By Mark Robinson – UnderCover Recruiter
From the ridiculous antics of David Brent in ‘The Office’ too greedy Montgomery Burns in The Simpsons, there are many awful fictional managers on TV. What about in real life?
The stats from Kimble’s recent survey on workplace attitudes “The Boss Barometer” don’t do all that much to contradict that picture. Apparently more than two-thirds of British workers feel they could do their job just as well or even better without their boss’s input.
However, even on TV, there is the occasional helpful manager – such as optimistic Leslie Knope from Parks and Recreation. The good news is that a third of employees seem to feel that their real-life boss actually adds value and helps them to succeed in their roles.
So what are the kinds of things that employees value in their managers and want to see more of? How do you avoid being the kind of boss who becomes the reason good employees go on job hunting sites – because around three-quarters of the respondents said that the relationship with the boss is a factor in whether they stay or go.
Here are some pointers from the survey data.
1. Employees Don’t Want to be Told What to Do
Three-quarters of people surveyed say they want to work in a more collegiate and collaborative environment. Only one in five said they prefer to work somewhere where the boss takes all the decisions. However, only a quarter of British workers said that their boss regularly consults them when making important decisions.
Having been a manager in the technology industry for more than 30 years, I am a big advocate of decentralized decision-making. It is often the people on the ground who understand the context of situations best.
As organizations grow, they can develop bureaucracy. Bottlenecks where the people on the ground have to pass information up and wait for a decision to come down.
An alternative approach is to use technology to increase transparency. Share the information and insights people need to make decisions, and then let them get on with it.
2. Employees want more responsibility
More than two-thirds of workers, 67 percent said they want to take more responsibility at work. Only a third said they don’t want this.
Giving people more responsibility might involve handing over a whole job instead of breaking it into small tasks and giving those out. That means letting the employee set the budget, clarify the outcomes, work out what ‘done’ looks like, what ‘success’ looks like and what the milestones are and when they have been reached.
Even a junior member of staff can be asked to set a budget for something they are working on – as long as help is there if they need it and they are not held responsible for things they can’t control such as currency fluctuations.
Doing things this way enables individuals and teams to build their skills. And it is more engaging to take responsibility for something than to be instructed to take on a series of small tasks for someone who is looking over your shoulder.
If you are responsible for something you can take credit for it when it goes well. Four in ten of the survey respondents said they feel that managers sometimes take credit for their work. That’s a worrying statistic – recognizing employees’ success and hard work is a key skill for motivating and engaging your team.

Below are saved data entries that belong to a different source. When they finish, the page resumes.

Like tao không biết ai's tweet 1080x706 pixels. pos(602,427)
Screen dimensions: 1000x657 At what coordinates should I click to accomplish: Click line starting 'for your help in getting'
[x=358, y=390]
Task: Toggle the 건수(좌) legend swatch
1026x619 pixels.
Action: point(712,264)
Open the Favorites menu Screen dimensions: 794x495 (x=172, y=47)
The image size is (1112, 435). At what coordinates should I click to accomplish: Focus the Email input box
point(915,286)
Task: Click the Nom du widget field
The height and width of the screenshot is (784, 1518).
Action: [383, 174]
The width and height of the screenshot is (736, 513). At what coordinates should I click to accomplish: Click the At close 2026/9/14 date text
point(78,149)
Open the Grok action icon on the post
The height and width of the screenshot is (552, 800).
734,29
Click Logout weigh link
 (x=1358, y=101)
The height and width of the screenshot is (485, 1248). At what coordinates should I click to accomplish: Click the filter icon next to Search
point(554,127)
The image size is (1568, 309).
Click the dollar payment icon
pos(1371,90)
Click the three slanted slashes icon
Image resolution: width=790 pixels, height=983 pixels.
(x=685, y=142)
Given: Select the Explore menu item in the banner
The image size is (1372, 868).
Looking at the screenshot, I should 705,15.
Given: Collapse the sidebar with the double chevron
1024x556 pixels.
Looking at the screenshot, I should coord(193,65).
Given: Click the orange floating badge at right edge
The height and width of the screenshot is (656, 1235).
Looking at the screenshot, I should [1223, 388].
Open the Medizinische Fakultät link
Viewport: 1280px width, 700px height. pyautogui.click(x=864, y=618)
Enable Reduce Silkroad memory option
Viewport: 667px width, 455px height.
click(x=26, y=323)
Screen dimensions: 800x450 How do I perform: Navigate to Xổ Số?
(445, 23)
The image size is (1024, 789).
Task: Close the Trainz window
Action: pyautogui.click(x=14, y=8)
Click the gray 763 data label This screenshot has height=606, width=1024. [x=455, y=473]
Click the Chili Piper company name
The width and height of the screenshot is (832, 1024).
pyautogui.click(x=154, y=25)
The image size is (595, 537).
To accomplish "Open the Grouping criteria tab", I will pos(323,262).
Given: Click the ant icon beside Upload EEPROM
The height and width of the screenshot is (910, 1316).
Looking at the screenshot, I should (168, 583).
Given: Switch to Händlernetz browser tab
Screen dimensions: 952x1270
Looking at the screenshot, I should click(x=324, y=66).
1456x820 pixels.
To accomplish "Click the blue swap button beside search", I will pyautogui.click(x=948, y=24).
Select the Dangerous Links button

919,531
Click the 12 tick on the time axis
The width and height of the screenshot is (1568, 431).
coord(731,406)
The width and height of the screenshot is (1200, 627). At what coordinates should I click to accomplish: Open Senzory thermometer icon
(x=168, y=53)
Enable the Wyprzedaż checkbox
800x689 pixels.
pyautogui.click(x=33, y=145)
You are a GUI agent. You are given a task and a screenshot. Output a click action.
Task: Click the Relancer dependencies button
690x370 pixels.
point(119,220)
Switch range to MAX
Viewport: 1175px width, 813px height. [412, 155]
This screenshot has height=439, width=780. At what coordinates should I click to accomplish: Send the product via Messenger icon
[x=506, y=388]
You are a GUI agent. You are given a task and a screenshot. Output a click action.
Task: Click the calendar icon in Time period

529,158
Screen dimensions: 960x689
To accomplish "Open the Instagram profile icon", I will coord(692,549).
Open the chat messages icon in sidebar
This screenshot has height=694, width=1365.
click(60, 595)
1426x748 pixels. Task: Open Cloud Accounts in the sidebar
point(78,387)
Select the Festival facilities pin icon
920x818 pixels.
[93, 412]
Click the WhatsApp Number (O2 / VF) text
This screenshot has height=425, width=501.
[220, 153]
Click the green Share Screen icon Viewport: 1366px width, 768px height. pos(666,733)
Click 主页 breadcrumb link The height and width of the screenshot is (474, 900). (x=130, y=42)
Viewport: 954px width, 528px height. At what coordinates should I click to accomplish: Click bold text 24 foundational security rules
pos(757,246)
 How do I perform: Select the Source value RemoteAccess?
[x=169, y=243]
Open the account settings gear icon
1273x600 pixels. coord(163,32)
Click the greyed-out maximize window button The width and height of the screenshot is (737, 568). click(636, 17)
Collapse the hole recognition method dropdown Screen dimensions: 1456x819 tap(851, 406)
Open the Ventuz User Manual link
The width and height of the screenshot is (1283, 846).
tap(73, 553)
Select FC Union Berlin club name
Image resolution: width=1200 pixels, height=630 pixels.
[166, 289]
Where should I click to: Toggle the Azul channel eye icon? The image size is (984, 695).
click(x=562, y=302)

3. Employees value managers who coach and motivate – and who don’t procrastinate
Asked to choose the most important qualities in a manager, half of the survey respondents said “the ability to motivate”. A quarter said “the ability to make decisions”. The next two choices were, the ability to coach 14% and the ability to delegate 10%.
We are moving away from a world where it is seen as the boss’s job to tell people what to do. It is the boss’s job to provide clarity of mission and to remove obstacles to the team’s success.
It is also important not to procrastinate. Encourage people to bring solutions to you and not problems. And when they do bring them, I would encourage you to accept the proposed solution immediately. If there are any concerns, as long as there is a culture in a place where people are encouraged to raise issues and not suppress them, the person will bring them up. And if you have concerns, you might ask what information the decisions are based on, to make sure that everyone is on the same page with that.
Expectations of managers are high and in many cases, people don’t seem to feel they are being managed effectively. That’s an issue for employee retention and for engagement and workplace culture. If people aren’t being managed well, they are unlikely to be performing at their highest level.
But the answers are not complicated. Kimble’s survey shows that employees are not looking to work for bosses who know all the answers and tell everyone what to do. Being a good manager is much more about building and maintaining a great team.
Being a good manager starts with listening – and the employees in our survey gave some clear suggestions. Communicate effectively, establish a positive culture, hand over responsibility and recognize success.
As the real-life boss, Steve Jobs once said, “It doesn’t make sense to hire smart people and tell them what to do; we hire smart people so they can tell us what to do.”